* **What to do**: Output every entry exactly as written.

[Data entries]
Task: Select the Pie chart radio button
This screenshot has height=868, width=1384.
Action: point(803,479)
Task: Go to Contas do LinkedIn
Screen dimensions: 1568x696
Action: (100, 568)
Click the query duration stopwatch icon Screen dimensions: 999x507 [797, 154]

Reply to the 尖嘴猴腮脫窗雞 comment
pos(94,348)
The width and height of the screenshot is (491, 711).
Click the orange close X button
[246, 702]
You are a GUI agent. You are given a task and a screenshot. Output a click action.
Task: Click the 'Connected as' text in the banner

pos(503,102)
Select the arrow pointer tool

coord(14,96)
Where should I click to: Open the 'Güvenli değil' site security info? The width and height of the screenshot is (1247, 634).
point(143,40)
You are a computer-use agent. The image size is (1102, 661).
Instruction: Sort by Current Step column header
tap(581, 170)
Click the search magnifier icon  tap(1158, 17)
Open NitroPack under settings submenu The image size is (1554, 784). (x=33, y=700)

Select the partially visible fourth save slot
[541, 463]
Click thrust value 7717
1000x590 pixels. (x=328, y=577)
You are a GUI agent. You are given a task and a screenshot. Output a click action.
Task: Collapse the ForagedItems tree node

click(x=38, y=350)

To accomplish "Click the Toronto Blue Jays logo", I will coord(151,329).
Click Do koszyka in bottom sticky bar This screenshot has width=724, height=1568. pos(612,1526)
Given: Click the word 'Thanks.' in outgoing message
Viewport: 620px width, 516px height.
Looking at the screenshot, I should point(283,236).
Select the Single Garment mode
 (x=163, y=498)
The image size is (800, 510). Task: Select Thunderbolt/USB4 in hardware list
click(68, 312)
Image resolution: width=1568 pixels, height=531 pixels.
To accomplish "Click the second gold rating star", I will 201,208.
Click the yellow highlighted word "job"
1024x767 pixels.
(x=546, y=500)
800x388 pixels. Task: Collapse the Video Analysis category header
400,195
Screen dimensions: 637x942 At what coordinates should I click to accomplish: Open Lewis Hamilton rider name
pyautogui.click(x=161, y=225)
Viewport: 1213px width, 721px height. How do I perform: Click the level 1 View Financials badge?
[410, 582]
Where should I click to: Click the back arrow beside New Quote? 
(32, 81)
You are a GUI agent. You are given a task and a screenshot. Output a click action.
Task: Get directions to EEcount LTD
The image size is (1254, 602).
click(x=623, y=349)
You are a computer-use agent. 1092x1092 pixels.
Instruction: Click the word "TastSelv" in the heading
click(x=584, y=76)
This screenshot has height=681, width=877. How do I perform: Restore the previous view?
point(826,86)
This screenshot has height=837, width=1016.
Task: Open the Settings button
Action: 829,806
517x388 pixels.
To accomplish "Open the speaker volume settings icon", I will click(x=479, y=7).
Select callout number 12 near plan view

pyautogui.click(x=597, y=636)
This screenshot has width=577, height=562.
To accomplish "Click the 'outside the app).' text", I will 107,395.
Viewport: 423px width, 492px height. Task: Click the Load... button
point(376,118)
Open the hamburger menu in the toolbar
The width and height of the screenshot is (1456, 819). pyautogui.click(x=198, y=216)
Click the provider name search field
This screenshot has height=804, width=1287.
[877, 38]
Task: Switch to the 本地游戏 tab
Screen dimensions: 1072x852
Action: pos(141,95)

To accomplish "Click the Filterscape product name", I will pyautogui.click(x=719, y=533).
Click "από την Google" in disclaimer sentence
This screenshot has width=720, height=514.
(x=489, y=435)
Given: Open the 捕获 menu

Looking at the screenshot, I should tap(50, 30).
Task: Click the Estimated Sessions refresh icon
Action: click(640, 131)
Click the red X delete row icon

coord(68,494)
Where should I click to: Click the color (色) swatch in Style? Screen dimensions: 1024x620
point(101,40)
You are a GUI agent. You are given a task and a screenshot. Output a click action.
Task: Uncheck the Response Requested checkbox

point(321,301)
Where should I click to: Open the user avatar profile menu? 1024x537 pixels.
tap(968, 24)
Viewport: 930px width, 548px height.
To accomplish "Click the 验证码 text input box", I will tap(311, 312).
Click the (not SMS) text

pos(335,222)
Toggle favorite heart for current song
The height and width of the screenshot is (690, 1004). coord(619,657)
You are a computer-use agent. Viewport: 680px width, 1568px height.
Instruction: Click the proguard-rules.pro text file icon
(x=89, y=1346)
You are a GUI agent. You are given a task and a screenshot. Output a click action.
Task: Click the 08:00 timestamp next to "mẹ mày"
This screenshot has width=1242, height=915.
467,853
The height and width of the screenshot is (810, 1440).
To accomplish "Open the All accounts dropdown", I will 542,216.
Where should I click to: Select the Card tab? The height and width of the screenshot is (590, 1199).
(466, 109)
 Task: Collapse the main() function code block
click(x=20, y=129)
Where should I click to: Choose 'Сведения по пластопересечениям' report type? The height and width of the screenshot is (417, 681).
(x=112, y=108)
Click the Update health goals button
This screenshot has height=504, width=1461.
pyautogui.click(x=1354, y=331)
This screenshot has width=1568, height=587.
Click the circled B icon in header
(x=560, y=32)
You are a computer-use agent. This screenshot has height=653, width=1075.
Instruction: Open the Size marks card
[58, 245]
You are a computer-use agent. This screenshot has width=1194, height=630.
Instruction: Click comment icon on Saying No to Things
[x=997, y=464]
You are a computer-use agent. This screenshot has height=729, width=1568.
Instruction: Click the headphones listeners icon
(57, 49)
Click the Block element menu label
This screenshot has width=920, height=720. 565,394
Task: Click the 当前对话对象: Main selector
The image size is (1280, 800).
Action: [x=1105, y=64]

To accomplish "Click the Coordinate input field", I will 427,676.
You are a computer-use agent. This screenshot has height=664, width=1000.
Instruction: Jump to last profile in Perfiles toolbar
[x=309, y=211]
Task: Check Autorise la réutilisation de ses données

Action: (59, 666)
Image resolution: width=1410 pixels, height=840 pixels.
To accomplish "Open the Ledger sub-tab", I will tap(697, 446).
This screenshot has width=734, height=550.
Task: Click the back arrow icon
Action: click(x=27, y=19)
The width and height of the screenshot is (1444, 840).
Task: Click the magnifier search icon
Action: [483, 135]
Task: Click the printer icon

* **Task answer**:
Task: Select the Pie chart radio button
This screenshot has height=868, width=1384.
Action: point(803,479)
Task: Go to Contas do LinkedIn
Screen dimensions: 1568x696
Action: (100, 568)
Click the query duration stopwatch icon Screen dimensions: 999x507 [797, 154]

Reply to the 尖嘴猴腮脫窗雞 comment
pos(94,348)
The width and height of the screenshot is (491, 711).
Click the orange close X button
[246, 702]
You are a GUI agent. You are given a task and a screenshot. Output a click action.
Task: Click the 'Connected as' text in the banner

pos(503,102)
Select the arrow pointer tool

coord(14,96)
Where should I click to: Open the 'Güvenli değil' site security info? The width and height of the screenshot is (1247, 634).
point(143,40)
You are a computer-use agent. The image size is (1102, 661).
Instruction: Sort by Current Step column header
tap(581, 170)
Click the search magnifier icon  tap(1158, 17)
Open NitroPack under settings submenu The image size is (1554, 784). (x=33, y=700)

Select the partially visible fourth save slot
[541, 463]
Click thrust value 7717
1000x590 pixels. (x=328, y=577)
You are a GUI agent. You are given a task and a screenshot. Output a click action.
Task: Collapse the ForagedItems tree node

click(x=38, y=350)

To accomplish "Click the Toronto Blue Jays logo", I will coord(151,329).
Click Do koszyka in bottom sticky bar This screenshot has width=724, height=1568. pos(612,1526)
Given: Click the word 'Thanks.' in outgoing message
Viewport: 620px width, 516px height.
Looking at the screenshot, I should point(283,236).
Select the Single Garment mode
 (x=163, y=498)
The image size is (800, 510). Task: Select Thunderbolt/USB4 in hardware list
click(68, 312)
Image resolution: width=1568 pixels, height=531 pixels.
To accomplish "Click the second gold rating star", I will 201,208.
Click the yellow highlighted word "job"
1024x767 pixels.
(x=546, y=500)
800x388 pixels. Task: Collapse the Video Analysis category header
400,195
Screen dimensions: 637x942 At what coordinates should I click to accomplish: Open Lewis Hamilton rider name
pyautogui.click(x=161, y=225)
Viewport: 1213px width, 721px height. How do I perform: Click the level 1 View Financials badge?
[410, 582]
Where should I click to: Click the back arrow beside New Quote? 
(32, 81)
You are a GUI agent. You are given a task and a screenshot. Output a click action.
Task: Get directions to EEcount LTD
The image size is (1254, 602).
click(x=623, y=349)
You are a computer-use agent. 1092x1092 pixels.
Instruction: Click the word "TastSelv" in the heading
click(x=584, y=76)
This screenshot has height=681, width=877. How do I perform: Restore the previous view?
point(826,86)
This screenshot has height=837, width=1016.
Task: Open the Settings button
Action: 829,806
517x388 pixels.
To accomplish "Open the speaker volume settings icon", I will click(x=479, y=7).
Select callout number 12 near plan view

pyautogui.click(x=597, y=636)
This screenshot has width=577, height=562.
To accomplish "Click the 'outside the app).' text", I will 107,395.
Viewport: 423px width, 492px height. Task: Click the Load... button
point(376,118)
Open the hamburger menu in the toolbar
The width and height of the screenshot is (1456, 819). pyautogui.click(x=198, y=216)
Click the provider name search field
This screenshot has height=804, width=1287.
[877, 38]
Task: Switch to the 本地游戏 tab
Screen dimensions: 1072x852
Action: pos(141,95)

To accomplish "Click the Filterscape product name", I will pyautogui.click(x=719, y=533).
Click "από την Google" in disclaimer sentence
This screenshot has width=720, height=514.
(x=489, y=435)
Given: Open the 捕获 menu

Looking at the screenshot, I should tap(50, 30).
Task: Click the Estimated Sessions refresh icon
Action: click(640, 131)
Click the red X delete row icon

coord(68,494)
Where should I click to: Click the color (色) swatch in Style? Screen dimensions: 1024x620
point(101,40)
You are a GUI agent. You are given a task and a screenshot. Output a click action.
Task: Uncheck the Response Requested checkbox

point(321,301)
Where should I click to: Open the user avatar profile menu? 1024x537 pixels.
tap(968, 24)
Viewport: 930px width, 548px height.
To accomplish "Click the 验证码 text input box", I will tap(311, 312).
Click the (not SMS) text

pos(335,222)
Toggle favorite heart for current song
The height and width of the screenshot is (690, 1004). coord(619,657)
You are a computer-use agent. Viewport: 680px width, 1568px height.
Instruction: Click the proguard-rules.pro text file icon
(x=89, y=1346)
You are a GUI agent. You are given a task and a screenshot. Output a click action.
Task: Click the 08:00 timestamp next to "mẹ mày"
This screenshot has width=1242, height=915.
467,853
The height and width of the screenshot is (810, 1440).
To accomplish "Open the All accounts dropdown", I will 542,216.
Where should I click to: Select the Card tab? The height and width of the screenshot is (590, 1199).
(466, 109)
 Task: Collapse the main() function code block
click(x=20, y=129)
Where should I click to: Choose 'Сведения по пластопересечениям' report type? The height and width of the screenshot is (417, 681).
(x=112, y=108)
Click the Update health goals button
This screenshot has height=504, width=1461.
pyautogui.click(x=1354, y=331)
This screenshot has width=1568, height=587.
Click the circled B icon in header
(x=560, y=32)
You are a computer-use agent. This screenshot has height=653, width=1075.
Instruction: Open the Size marks card
[58, 245]
You are a computer-use agent. This screenshot has width=1194, height=630.
Instruction: Click comment icon on Saying No to Things
[x=997, y=464]
You are a computer-use agent. This screenshot has height=729, width=1568.
Instruction: Click the headphones listeners icon
(57, 49)
Click the Block element menu label
This screenshot has width=920, height=720. 565,394
Task: Click the 当前对话对象: Main selector
The image size is (1280, 800).
Action: [x=1105, y=64]

To accomplish "Click the Coordinate input field", I will 427,676.
You are a computer-use agent. This screenshot has height=664, width=1000.
Instruction: Jump to last profile in Perfiles toolbar
[x=309, y=211]
Task: Check Autorise la réutilisation de ses données

Action: (59, 666)
Image resolution: width=1410 pixels, height=840 pixels.
To accomplish "Open the Ledger sub-tab", I will tap(697, 446).
This screenshot has width=734, height=550.
Task: Click the back arrow icon
Action: click(x=27, y=19)
The width and height of the screenshot is (1444, 840).
Task: Click the magnifier search icon
Action: [483, 135]
Task: Click the printer icon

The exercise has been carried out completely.